Text and item location entries:
····················

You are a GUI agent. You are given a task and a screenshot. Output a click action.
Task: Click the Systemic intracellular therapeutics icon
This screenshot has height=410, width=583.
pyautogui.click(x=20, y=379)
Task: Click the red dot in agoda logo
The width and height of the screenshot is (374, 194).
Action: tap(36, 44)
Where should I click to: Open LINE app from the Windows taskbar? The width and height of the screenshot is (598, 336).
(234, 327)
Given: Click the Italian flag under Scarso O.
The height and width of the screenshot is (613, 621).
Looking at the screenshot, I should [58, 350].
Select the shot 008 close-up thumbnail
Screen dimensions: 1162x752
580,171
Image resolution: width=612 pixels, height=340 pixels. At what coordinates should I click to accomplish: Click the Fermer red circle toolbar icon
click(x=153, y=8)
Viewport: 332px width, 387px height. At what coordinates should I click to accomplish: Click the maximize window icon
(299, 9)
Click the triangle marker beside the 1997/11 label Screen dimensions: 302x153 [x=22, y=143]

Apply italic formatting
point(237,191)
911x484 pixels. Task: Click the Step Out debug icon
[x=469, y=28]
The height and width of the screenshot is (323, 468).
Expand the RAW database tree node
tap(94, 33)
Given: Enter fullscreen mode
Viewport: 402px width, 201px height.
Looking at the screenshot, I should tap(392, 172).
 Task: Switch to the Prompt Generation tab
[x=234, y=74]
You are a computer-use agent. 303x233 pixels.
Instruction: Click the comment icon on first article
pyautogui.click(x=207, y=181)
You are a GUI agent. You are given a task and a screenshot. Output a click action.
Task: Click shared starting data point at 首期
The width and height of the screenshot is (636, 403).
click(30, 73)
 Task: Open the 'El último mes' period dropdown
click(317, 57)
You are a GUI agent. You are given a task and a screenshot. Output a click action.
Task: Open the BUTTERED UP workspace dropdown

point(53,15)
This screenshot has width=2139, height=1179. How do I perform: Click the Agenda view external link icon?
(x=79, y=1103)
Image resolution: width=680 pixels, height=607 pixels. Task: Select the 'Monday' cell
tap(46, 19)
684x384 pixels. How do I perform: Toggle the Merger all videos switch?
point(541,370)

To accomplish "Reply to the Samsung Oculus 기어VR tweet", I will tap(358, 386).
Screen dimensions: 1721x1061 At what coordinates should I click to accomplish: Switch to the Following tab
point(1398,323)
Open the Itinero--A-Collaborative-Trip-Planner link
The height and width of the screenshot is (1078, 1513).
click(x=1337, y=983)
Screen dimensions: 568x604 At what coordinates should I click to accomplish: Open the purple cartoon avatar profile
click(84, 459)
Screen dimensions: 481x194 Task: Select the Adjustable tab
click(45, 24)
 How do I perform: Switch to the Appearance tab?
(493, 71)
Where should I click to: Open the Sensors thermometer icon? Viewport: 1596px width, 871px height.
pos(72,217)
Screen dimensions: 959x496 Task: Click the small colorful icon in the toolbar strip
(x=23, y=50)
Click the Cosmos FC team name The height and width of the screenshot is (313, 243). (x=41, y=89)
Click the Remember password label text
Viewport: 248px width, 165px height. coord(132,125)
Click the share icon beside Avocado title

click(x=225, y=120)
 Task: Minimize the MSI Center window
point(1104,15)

····················

(WHAT YOU HAVE TO DO) Reproduce every one of the rows above, word for word.

(EXPECTED ANSWER)
You are a GUI agent. You are given a task and a screenshot. Output a click action.
Task: Click the Systemic intracellular therapeutics icon
This screenshot has height=410, width=583.
pyautogui.click(x=20, y=379)
Task: Click the red dot in agoda logo
The width and height of the screenshot is (374, 194).
Action: tap(36, 44)
Where should I click to: Open LINE app from the Windows taskbar? The width and height of the screenshot is (598, 336).
(234, 327)
Given: Click the Italian flag under Scarso O.
The height and width of the screenshot is (613, 621).
Looking at the screenshot, I should [58, 350].
Select the shot 008 close-up thumbnail
Screen dimensions: 1162x752
580,171
Image resolution: width=612 pixels, height=340 pixels. At what coordinates should I click to accomplish: Click the Fermer red circle toolbar icon
click(x=153, y=8)
Viewport: 332px width, 387px height. At what coordinates should I click to accomplish: Click the maximize window icon
(299, 9)
Click the triangle marker beside the 1997/11 label Screen dimensions: 302x153 [x=22, y=143]

Apply italic formatting
point(237,191)
911x484 pixels. Task: Click the Step Out debug icon
[x=469, y=28]
The height and width of the screenshot is (323, 468).
Expand the RAW database tree node
tap(94, 33)
Given: Enter fullscreen mode
Viewport: 402px width, 201px height.
Looking at the screenshot, I should tap(392, 172).
 Task: Switch to the Prompt Generation tab
[x=234, y=74]
You are a computer-use agent. 303x233 pixels.
Instruction: Click the comment icon on first article
pyautogui.click(x=207, y=181)
You are a GUI agent. You are given a task and a screenshot. Output a click action.
Task: Click shared starting data point at 首期
The width and height of the screenshot is (636, 403).
click(30, 73)
 Task: Open the 'El último mes' period dropdown
click(317, 57)
You are a GUI agent. You are given a task and a screenshot. Output a click action.
Task: Open the BUTTERED UP workspace dropdown

point(53,15)
This screenshot has width=2139, height=1179. How do I perform: Click the Agenda view external link icon?
(x=79, y=1103)
Image resolution: width=680 pixels, height=607 pixels. Task: Select the 'Monday' cell
tap(46, 19)
684x384 pixels. How do I perform: Toggle the Merger all videos switch?
point(541,370)

To accomplish "Reply to the Samsung Oculus 기어VR tweet", I will tap(358, 386).
Screen dimensions: 1721x1061 At what coordinates should I click to accomplish: Switch to the Following tab
point(1398,323)
Open the Itinero--A-Collaborative-Trip-Planner link
The height and width of the screenshot is (1078, 1513).
click(x=1337, y=983)
Screen dimensions: 568x604 At what coordinates should I click to accomplish: Open the purple cartoon avatar profile
click(84, 459)
Screen dimensions: 481x194 Task: Select the Adjustable tab
click(45, 24)
 How do I perform: Switch to the Appearance tab?
(493, 71)
Where should I click to: Open the Sensors thermometer icon? Viewport: 1596px width, 871px height.
pos(72,217)
Screen dimensions: 959x496 Task: Click the small colorful icon in the toolbar strip
(x=23, y=50)
Click the Cosmos FC team name The height and width of the screenshot is (313, 243). (x=41, y=89)
Click the Remember password label text
Viewport: 248px width, 165px height. coord(132,125)
Click the share icon beside Avocado title

click(x=225, y=120)
 Task: Minimize the MSI Center window
point(1104,15)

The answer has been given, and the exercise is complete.